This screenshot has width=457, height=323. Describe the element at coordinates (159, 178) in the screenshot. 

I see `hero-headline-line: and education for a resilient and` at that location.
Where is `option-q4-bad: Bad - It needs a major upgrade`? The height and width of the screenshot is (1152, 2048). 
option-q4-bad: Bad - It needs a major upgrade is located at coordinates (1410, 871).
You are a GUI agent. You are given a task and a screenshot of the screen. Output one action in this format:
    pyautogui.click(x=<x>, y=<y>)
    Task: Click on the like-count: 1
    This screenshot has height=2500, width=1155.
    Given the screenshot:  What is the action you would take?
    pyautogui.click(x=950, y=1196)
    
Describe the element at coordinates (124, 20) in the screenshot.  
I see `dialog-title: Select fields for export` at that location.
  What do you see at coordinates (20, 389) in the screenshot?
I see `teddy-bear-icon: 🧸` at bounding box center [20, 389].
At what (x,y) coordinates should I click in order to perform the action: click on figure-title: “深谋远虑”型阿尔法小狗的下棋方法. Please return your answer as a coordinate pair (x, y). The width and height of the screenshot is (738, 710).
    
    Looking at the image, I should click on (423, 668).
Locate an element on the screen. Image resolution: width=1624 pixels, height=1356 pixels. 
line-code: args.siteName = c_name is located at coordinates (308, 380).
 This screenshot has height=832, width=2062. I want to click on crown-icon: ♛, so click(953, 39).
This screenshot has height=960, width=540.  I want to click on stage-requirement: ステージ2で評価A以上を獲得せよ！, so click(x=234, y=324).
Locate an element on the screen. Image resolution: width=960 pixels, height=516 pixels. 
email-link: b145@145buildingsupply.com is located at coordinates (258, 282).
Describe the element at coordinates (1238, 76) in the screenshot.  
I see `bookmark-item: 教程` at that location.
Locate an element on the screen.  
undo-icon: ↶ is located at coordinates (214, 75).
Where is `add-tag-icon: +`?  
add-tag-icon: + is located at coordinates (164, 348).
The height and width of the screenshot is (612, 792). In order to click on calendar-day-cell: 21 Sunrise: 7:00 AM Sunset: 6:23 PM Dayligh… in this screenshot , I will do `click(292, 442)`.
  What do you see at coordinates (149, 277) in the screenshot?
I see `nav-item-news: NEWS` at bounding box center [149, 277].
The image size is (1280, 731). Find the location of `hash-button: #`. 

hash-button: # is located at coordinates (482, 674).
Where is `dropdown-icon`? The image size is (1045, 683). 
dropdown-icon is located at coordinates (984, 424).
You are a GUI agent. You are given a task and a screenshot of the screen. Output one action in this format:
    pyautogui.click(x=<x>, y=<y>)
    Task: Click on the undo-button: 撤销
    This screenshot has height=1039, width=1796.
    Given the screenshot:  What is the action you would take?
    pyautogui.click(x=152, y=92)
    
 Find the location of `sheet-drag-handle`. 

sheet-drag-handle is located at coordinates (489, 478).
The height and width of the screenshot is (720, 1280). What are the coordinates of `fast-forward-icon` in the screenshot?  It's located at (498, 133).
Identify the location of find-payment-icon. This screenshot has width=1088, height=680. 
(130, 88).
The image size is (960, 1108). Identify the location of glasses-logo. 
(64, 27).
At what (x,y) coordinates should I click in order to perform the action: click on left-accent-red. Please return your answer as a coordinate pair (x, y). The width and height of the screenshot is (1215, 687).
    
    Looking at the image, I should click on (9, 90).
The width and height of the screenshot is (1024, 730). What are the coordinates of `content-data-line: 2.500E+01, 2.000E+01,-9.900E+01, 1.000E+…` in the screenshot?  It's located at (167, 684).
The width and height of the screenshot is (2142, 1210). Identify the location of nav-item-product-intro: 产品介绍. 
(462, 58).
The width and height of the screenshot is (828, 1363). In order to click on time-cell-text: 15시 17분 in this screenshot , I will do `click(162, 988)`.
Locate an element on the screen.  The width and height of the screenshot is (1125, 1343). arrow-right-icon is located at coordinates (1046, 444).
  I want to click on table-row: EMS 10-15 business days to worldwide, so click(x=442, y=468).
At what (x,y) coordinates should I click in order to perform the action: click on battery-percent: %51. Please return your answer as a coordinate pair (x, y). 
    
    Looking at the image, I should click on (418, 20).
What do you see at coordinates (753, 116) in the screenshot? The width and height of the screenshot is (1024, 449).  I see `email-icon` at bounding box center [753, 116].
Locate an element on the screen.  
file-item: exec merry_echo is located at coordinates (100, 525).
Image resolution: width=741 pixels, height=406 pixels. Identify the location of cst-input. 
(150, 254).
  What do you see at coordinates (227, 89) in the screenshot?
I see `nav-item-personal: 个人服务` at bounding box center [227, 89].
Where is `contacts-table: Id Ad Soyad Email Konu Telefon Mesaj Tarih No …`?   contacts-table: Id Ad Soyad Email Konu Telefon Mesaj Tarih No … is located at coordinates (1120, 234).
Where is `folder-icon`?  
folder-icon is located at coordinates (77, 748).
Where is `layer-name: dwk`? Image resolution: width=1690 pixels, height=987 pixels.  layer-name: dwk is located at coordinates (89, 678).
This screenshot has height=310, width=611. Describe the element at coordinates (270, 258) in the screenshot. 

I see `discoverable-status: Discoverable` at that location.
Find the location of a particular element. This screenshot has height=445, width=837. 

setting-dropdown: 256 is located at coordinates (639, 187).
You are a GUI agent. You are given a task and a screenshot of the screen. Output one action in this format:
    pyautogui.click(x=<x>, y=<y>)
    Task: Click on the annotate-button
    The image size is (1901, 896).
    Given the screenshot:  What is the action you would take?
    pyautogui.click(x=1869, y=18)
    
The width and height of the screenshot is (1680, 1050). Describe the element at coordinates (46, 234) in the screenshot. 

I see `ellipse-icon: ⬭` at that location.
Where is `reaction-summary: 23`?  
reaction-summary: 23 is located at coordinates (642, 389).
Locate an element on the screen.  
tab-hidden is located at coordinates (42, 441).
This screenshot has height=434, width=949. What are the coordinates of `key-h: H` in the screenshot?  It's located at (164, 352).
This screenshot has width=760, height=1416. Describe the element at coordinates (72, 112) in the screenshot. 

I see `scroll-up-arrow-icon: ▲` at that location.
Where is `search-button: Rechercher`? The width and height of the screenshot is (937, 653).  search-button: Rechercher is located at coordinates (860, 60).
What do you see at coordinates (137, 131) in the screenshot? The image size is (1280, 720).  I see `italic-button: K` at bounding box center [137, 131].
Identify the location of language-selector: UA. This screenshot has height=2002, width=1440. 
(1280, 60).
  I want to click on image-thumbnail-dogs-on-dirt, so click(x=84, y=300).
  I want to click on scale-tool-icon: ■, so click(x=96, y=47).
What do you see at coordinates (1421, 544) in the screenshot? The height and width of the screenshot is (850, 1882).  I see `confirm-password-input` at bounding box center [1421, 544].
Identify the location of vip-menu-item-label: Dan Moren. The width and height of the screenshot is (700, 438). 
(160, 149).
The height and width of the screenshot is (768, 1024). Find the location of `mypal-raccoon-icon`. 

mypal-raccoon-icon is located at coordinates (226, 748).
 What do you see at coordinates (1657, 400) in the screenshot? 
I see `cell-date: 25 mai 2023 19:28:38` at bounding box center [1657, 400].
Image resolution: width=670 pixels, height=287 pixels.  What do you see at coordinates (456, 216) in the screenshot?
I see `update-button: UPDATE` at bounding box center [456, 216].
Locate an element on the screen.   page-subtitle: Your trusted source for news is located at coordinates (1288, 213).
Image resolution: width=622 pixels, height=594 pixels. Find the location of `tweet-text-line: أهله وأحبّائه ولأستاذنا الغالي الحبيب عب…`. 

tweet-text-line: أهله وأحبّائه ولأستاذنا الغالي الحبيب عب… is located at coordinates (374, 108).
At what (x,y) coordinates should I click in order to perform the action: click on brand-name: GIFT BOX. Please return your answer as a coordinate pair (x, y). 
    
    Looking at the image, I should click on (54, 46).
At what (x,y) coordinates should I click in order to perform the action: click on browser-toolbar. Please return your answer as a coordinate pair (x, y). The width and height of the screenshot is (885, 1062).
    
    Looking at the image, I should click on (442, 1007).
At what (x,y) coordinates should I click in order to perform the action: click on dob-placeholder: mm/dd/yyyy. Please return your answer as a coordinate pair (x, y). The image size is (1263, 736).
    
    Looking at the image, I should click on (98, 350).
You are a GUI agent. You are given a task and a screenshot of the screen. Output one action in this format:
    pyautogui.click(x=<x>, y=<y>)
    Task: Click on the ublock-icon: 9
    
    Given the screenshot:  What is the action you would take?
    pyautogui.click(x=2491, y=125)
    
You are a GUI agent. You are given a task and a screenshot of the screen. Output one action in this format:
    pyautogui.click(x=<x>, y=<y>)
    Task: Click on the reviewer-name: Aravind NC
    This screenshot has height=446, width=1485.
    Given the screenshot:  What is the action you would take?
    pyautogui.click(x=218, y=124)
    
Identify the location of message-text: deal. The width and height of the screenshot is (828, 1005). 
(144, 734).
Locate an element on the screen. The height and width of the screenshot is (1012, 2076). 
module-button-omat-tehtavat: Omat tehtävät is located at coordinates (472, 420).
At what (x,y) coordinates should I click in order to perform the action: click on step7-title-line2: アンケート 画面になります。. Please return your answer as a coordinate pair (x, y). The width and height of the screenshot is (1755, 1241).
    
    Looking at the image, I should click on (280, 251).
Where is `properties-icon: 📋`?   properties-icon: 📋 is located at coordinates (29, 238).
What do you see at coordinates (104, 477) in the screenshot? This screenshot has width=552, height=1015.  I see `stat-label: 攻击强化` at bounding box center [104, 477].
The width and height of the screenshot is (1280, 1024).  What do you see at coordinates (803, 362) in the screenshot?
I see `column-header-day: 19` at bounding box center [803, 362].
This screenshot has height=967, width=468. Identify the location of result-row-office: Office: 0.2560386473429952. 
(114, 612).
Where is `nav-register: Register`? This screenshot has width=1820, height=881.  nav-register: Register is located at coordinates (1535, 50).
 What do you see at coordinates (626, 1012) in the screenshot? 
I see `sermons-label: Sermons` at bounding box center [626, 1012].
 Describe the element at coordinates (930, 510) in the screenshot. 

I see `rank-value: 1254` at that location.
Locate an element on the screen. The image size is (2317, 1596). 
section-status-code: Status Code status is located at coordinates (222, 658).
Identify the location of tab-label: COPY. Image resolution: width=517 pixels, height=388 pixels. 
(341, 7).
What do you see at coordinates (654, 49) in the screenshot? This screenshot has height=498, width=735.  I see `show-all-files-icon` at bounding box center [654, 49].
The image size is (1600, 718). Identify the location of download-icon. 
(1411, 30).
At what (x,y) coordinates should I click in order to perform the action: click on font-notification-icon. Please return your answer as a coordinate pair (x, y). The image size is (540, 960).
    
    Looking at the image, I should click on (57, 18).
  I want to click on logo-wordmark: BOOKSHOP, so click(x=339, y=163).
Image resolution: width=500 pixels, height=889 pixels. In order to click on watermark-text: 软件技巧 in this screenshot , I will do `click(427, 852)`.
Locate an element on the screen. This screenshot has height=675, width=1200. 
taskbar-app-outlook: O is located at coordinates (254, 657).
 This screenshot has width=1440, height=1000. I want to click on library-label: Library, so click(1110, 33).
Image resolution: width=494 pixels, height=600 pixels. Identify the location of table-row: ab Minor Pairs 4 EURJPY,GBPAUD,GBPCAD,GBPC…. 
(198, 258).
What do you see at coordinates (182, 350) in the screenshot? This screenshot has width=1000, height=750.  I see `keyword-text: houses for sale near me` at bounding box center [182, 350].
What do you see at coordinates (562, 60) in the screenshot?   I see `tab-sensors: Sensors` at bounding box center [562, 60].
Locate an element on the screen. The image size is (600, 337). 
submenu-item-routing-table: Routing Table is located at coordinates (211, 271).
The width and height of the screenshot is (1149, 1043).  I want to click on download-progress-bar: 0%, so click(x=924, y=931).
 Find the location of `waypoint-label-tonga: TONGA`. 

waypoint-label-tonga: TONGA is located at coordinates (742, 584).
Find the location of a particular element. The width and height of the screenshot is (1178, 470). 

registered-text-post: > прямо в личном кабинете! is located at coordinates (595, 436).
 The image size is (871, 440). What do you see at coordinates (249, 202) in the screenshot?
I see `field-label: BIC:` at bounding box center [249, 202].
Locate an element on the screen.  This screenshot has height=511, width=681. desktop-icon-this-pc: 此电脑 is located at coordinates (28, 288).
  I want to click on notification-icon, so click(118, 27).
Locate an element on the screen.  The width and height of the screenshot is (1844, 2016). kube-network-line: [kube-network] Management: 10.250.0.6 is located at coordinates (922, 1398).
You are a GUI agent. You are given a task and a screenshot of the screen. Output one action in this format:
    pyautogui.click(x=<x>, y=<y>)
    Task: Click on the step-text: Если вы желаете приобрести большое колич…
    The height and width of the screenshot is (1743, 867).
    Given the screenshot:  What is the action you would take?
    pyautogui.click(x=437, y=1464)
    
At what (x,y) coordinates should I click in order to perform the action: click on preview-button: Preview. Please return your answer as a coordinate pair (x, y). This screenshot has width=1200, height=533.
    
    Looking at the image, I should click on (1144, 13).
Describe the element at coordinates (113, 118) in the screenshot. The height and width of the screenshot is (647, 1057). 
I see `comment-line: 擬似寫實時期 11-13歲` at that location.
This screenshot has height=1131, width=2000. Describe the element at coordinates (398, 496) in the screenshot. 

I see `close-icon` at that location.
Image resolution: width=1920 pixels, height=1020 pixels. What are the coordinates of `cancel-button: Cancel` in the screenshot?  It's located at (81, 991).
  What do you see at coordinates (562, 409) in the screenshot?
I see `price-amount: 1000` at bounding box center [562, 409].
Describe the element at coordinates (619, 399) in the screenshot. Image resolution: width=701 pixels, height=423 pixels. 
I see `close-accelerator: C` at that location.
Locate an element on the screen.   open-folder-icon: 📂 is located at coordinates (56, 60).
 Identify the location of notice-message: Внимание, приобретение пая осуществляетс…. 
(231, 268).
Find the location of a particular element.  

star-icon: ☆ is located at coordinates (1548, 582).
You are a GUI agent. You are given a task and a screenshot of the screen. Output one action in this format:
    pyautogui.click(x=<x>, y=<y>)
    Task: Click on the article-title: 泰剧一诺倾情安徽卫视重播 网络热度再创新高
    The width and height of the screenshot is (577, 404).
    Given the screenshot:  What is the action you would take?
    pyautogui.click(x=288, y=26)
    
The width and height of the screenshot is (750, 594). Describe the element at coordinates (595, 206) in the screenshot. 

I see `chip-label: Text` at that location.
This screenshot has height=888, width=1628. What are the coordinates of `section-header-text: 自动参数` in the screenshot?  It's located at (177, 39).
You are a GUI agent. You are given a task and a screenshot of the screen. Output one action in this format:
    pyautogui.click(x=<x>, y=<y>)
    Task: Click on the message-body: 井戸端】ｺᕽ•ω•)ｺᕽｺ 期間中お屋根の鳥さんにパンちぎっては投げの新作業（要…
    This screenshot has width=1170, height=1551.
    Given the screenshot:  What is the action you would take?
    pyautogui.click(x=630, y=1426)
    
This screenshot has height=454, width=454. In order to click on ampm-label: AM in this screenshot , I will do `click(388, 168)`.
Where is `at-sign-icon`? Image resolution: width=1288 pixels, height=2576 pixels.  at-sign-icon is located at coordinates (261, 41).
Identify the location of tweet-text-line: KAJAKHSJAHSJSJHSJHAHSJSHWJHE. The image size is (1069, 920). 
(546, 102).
+ + + + + + +
-- Assigned task --
Reproduce the rows above exactly, starting with the first line and going on through the line that contains "option-q4-bad: Bad - It needs a major upgrade is".

-- Result of this exercise --
This screenshot has width=457, height=323. Describe the element at coordinates (159, 178) in the screenshot. 

I see `hero-headline-line: and education for a resilient and` at that location.
Where is `option-q4-bad: Bad - It needs a major upgrade`? The height and width of the screenshot is (1152, 2048). 
option-q4-bad: Bad - It needs a major upgrade is located at coordinates (1410, 871).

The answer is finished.